Our Episcopal Church parish serving Edgefield and Saluda Counties is a small one, with a history of outstanding priests. Unfortunately, that sometimes means that our Vicar gets the call from the diocesan Bishop to serve at a larger parish than ours, leaving the Church of the Ridge to conduct yet another search for new parish priest. We are in the middle of such a vacancy now, and we are being served – and quite well, I should add – by “Supply Priests,” who seem to enjoy the opportunity to visit our somewhat unconventional parish of three churches in three towns (Edgefield, Trenton, and Ridge Spring) here on the Ridge.

This week our Supply Priest was Fr. Peter Hawes, who lives just outside Asheville and had not the opportunity to serve us for several months; he specifically asked for Independence Day weekend. He called on the previous Tuesday and asked whether we could use as our readings from the Lectionary those specified for the Fourth of July, and for music several religiously themed patriotic tunes from our Hymnal; we were most happy to oblige. Knowing that Fr. Hawes is a dynamic as well as a learned pastor and that he had been thinking about this particular sermon for several weeks, we all wondered what he would say.

The Episcopal Lectionary for services on Independence Day has several readings, and of course they were chosen to highlight the connection between our duties to God and our duties to one another in a democracy. The Old Testament lesson was from Deuteronomy, and centered on our duty to Welcome the Stranger, “for you were strangers in the land of Egypt.” This is a topic that was familiar to many in our congregation, as it is to readers of this column. The Gospel lesson was from St. Matthew and spoke of Christ’s commandment not just to love one another, but to “Love your enemies and pray for those who persecute you.” In these days that see our nation seeking to welcome refugees from the ongoing horrors in Syria and Iraq, while we witness acts of terror in Orlando and Sacramento as well as in Europe and this week in South Asia, how then are we to welcome these strangers and how are we to love our enemies?

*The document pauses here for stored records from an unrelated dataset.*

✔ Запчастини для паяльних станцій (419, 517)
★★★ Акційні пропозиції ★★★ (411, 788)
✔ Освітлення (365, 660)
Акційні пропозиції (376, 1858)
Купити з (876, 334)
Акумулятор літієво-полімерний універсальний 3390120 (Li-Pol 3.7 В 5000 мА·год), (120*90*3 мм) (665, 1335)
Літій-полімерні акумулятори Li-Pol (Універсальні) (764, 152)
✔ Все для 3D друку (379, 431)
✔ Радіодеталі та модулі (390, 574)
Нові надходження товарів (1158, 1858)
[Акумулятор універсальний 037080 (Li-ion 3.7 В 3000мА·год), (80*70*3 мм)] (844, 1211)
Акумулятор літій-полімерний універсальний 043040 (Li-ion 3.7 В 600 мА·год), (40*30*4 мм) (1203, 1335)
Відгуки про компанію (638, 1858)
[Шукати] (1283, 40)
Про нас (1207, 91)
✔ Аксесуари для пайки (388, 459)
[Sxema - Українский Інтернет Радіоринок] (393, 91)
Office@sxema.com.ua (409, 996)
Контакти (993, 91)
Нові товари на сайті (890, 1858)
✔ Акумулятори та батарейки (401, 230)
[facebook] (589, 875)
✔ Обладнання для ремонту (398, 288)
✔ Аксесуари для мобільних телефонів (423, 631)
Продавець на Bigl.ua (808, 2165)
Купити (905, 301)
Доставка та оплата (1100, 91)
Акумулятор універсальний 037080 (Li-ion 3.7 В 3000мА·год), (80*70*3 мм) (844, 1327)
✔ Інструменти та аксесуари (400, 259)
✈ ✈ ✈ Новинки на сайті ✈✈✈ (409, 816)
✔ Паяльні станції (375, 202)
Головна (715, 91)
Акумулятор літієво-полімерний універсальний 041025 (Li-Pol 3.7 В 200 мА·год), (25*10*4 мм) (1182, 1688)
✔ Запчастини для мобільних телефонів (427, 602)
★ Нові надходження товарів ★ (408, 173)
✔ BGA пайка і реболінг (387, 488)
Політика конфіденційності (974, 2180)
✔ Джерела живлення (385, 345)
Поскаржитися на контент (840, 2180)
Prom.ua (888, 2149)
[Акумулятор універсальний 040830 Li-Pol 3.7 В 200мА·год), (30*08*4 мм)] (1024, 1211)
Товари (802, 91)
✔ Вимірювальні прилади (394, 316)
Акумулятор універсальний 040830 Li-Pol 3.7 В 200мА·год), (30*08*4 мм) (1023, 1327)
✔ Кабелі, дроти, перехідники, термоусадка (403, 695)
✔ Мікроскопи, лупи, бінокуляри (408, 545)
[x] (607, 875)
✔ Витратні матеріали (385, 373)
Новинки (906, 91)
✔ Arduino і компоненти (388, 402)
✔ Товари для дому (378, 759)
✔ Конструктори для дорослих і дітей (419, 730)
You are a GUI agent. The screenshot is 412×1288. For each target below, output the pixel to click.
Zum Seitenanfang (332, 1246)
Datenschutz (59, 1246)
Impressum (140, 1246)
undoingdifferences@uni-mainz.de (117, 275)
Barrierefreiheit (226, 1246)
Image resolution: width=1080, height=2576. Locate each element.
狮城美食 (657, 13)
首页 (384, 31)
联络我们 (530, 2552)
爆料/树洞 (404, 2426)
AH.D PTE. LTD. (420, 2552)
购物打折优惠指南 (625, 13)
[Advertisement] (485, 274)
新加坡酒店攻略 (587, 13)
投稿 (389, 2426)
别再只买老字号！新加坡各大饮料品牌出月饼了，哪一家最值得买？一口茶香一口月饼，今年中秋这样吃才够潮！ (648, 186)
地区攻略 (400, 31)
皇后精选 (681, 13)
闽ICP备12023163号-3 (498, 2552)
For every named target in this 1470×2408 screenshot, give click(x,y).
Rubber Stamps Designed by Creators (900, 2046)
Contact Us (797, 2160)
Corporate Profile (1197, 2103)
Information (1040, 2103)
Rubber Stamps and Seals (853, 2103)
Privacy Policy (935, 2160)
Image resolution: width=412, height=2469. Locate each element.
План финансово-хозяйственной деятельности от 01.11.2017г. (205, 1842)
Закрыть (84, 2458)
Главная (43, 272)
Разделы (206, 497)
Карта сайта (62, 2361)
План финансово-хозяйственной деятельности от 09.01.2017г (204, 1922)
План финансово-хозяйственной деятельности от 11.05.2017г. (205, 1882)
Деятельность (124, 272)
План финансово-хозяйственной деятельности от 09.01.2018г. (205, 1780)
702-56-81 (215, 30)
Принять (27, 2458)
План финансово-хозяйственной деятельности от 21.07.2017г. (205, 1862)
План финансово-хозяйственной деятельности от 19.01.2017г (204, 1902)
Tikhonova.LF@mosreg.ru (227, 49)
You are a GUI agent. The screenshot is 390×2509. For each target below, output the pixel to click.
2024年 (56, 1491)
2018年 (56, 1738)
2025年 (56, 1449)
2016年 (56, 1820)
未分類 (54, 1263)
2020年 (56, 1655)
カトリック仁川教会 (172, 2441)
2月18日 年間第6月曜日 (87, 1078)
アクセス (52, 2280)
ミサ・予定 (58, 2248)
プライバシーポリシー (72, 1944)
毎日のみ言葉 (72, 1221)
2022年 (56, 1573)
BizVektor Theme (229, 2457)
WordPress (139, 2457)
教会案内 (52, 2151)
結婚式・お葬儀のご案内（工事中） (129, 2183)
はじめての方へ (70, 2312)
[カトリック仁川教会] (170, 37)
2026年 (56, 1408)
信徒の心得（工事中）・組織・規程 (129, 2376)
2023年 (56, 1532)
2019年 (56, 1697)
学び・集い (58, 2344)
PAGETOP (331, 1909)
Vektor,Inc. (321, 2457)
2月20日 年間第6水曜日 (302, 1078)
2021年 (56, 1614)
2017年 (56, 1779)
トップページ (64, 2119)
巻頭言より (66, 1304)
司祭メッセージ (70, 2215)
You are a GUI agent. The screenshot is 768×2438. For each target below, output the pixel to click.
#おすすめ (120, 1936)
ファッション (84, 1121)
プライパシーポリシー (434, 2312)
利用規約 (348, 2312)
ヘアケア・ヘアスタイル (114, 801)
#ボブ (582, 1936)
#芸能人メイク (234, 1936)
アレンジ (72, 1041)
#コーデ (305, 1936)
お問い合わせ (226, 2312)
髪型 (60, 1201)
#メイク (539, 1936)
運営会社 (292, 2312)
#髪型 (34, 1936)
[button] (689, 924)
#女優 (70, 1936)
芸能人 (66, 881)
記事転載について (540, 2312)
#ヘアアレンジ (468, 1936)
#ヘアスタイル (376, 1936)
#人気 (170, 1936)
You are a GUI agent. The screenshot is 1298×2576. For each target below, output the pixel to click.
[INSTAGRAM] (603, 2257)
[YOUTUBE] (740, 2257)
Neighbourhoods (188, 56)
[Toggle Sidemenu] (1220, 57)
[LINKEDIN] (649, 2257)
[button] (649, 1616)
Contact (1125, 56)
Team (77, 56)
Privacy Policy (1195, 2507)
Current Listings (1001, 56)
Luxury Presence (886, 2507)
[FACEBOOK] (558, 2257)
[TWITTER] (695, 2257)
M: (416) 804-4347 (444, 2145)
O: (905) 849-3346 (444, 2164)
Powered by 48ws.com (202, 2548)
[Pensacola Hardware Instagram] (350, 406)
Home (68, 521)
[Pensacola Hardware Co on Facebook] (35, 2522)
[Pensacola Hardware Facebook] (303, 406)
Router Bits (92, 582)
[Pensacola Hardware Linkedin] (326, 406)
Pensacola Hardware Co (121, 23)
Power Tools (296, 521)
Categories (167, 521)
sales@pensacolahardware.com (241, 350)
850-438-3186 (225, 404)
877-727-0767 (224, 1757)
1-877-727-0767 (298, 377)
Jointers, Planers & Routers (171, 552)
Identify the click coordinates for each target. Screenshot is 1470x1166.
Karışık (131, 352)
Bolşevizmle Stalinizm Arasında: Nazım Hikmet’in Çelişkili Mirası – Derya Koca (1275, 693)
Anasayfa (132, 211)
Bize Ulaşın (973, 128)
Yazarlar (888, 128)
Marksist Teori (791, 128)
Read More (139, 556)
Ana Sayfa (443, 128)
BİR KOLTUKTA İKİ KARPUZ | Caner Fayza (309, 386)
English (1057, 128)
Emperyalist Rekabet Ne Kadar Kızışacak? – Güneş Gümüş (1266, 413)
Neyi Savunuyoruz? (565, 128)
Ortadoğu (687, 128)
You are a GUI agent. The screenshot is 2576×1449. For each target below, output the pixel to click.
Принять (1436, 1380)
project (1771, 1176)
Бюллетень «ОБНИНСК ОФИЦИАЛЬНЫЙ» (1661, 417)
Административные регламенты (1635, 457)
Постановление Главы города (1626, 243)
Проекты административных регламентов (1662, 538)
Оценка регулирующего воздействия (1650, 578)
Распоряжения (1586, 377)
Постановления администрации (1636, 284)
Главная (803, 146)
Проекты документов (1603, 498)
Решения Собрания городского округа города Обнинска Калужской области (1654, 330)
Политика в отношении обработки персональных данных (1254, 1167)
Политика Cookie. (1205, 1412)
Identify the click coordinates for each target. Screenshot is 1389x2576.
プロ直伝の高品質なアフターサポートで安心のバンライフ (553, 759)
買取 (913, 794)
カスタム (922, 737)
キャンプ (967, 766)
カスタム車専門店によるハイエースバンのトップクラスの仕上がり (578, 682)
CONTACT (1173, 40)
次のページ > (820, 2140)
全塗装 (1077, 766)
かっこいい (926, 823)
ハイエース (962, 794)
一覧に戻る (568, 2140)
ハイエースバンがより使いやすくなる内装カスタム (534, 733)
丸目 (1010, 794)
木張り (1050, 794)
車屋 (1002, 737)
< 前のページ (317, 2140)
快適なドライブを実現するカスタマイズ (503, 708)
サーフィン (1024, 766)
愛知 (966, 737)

Fr. Hawes’ homily walked us all through the goal that St. Matthew laid out, for us to strive to be perfect – perfect in our religious life, and perfect as citizens of our great republic. It is easy to paint all Muslims as enemies, and to try to deny access to refugees. But these sentiments arise from our all too human nature, a nature that we are called on to examine both rationally (refugees are seeking shelter from the same enemies who try to harm the rest of us!) and compassionately (terrorists are mortal threats to those within their own religion, even more so than to those of us with other religions or with no religion). We cannot, stated Fr. Hawes, expect to reach perfection; but we must avoid the baseness of easy prejudice ourselves.

The challenge, then, is how to seek that perfection in an imperfect world, especially in this election year. I hope and trust that our nation will continue to be up to that challenge!